Tuesday, April 27, 2010

The School in Fond Parisien

(Top: Schoolkids in a tent at the school; Middle: Frank, the English and Literature teacher at the school; Bottom: The temporary school building)

Today marks my first experience meeting, in person, the people & the reason why we do what it is we do. What an inspiring day it has been! This morning began with a trip to Fond Parisien. A name and place I have heard and seen so many times in video: to see it in person is something else.

Just to the left of the main area of the camp is now a fully operating school. It stands beside the remnants of their old school that is waiting to be rebuilt. The temporary school is a scene you’d recognize from our photos: a thin log structure covered by tarp roofs and surrounded by tarp walls. What photos cannot convey is the life that buzzes within. In this small structure 8 classes are in session, with at least 30 kids in each class! Amazingly they sit attentively, eager to learn.

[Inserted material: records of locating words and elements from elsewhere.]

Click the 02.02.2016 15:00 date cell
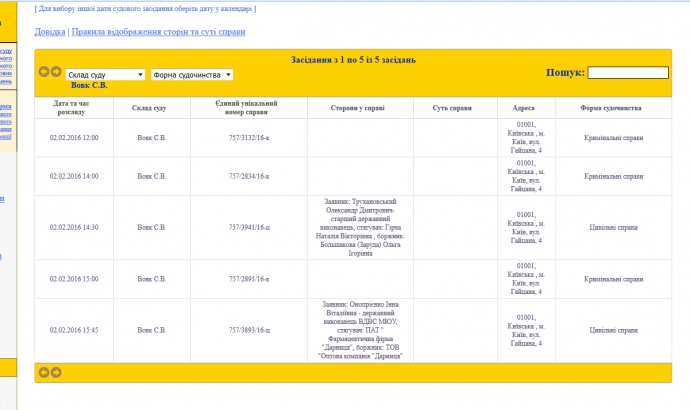This screenshot has height=410, width=690. click(x=74, y=278)
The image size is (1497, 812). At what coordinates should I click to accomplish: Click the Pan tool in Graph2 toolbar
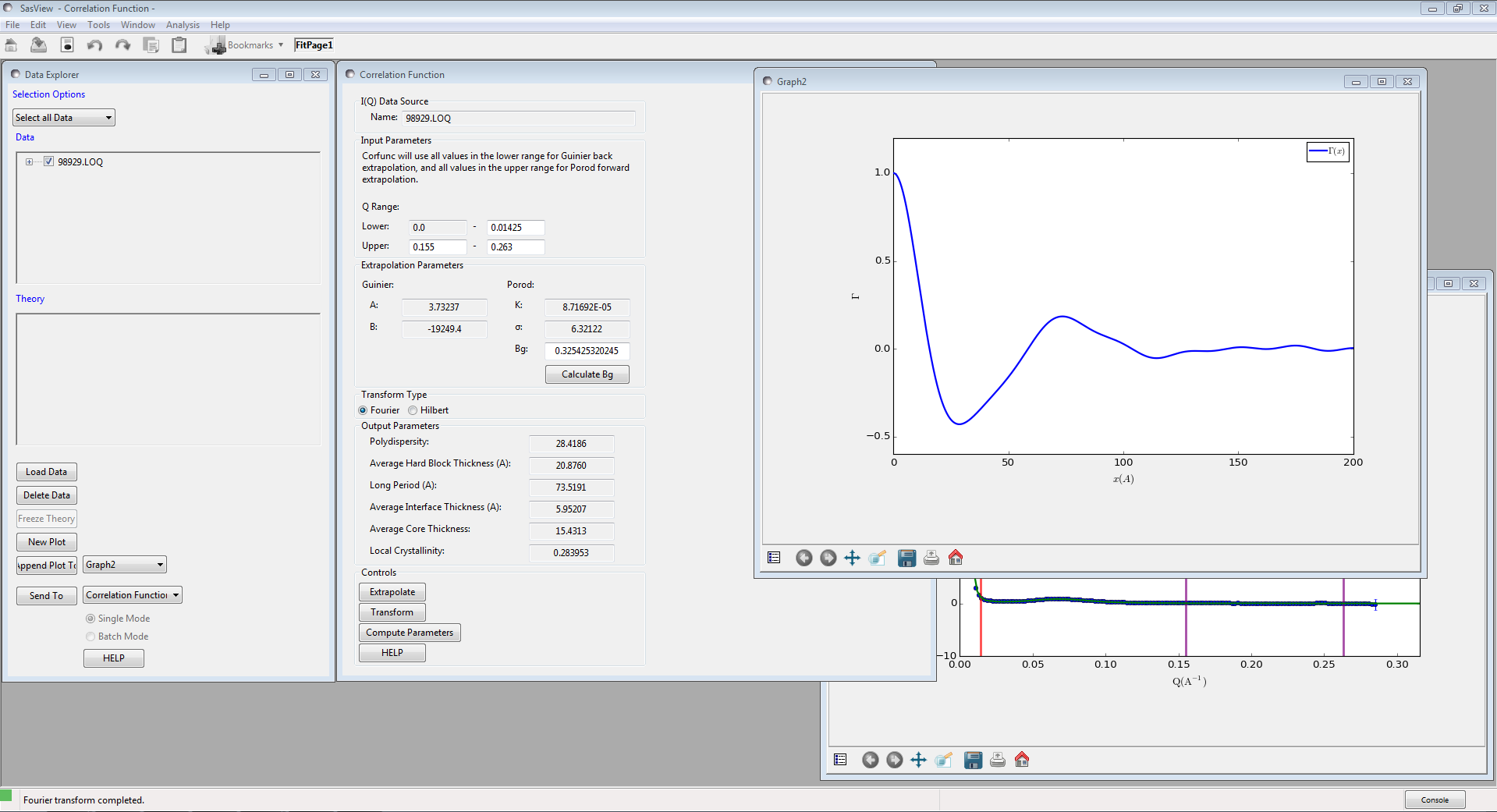[x=853, y=558]

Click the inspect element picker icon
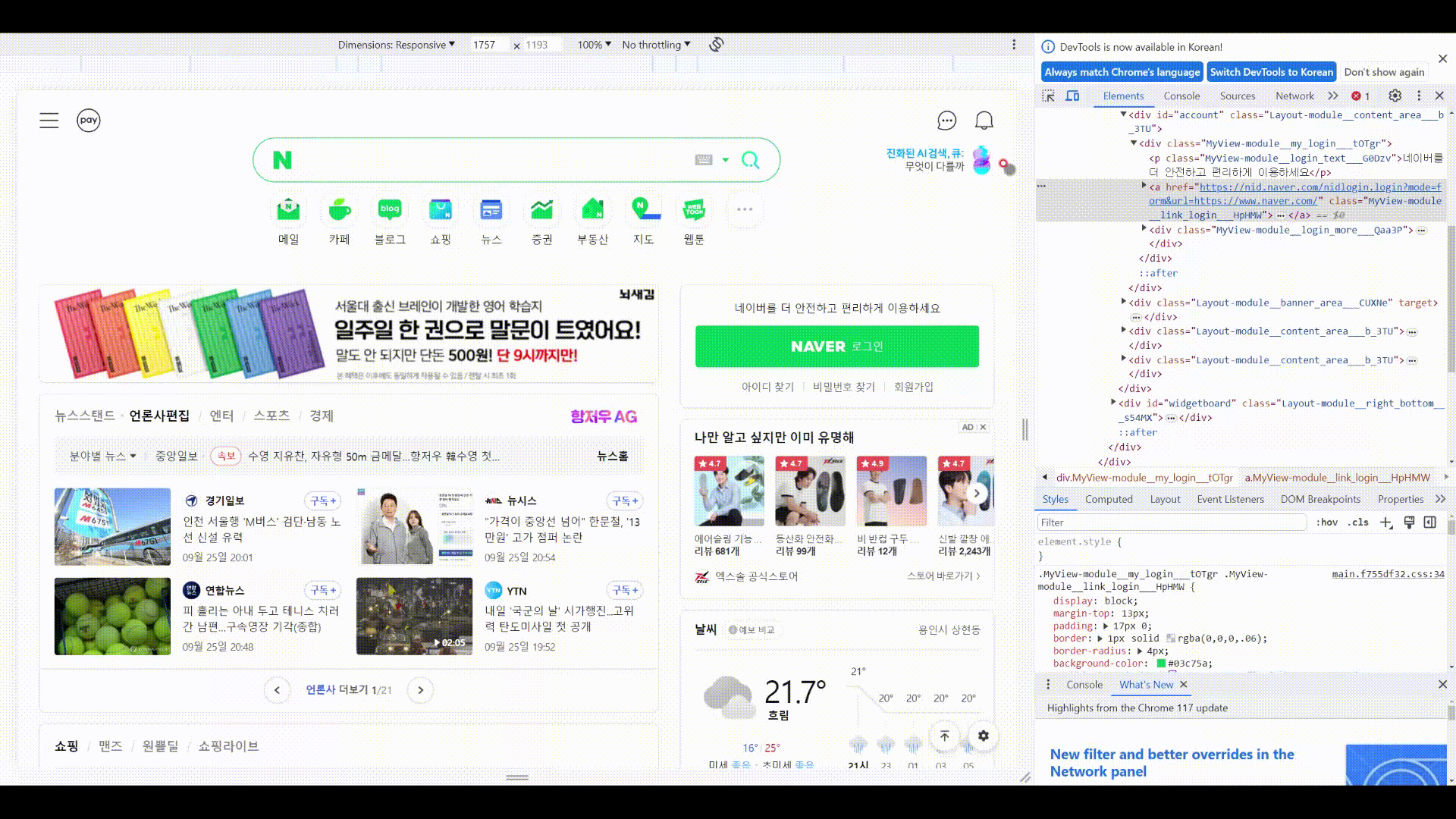[x=1048, y=96]
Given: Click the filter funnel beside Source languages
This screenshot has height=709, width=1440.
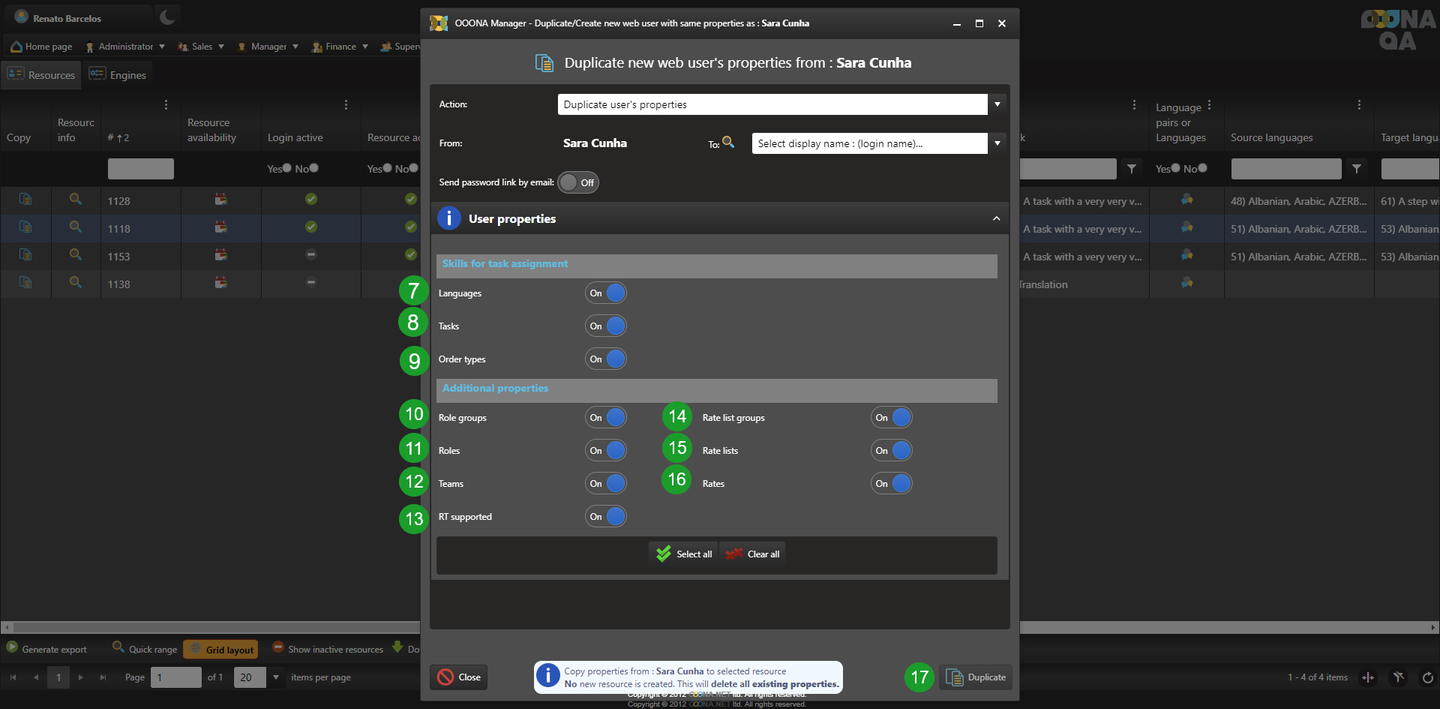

I had the chance to interview the principal and a few of the teachers during one of their breaks. Frank, their English & Literature teacher, translated for the principal who explained to me that the teachers are paid at the end of the month. He then explained that once this next salary is paid, the funds will run dry and the school will come to a close. The end of the month is the end of this week. The complexity and depth of the issues we face in Haiti are daunting to say the least. This seemed to be a very simple problem with an even simpler solution. $5,500 will keep the school running through the end of term. A little more will help to rebuild their school and give hope for tomorrow. If you can help, please, please do!

The teachers of this school live in the camp – each has been personally affected by the earthquake. Frank, who I mentioned earlier, had paid his way through 2 years of studying English at the Haitian American Institute when the earthquake struck and collapsed his plans for the future. Frank now hopes to save enough money to return to school and complete his last year, but he can’t say what the future holds.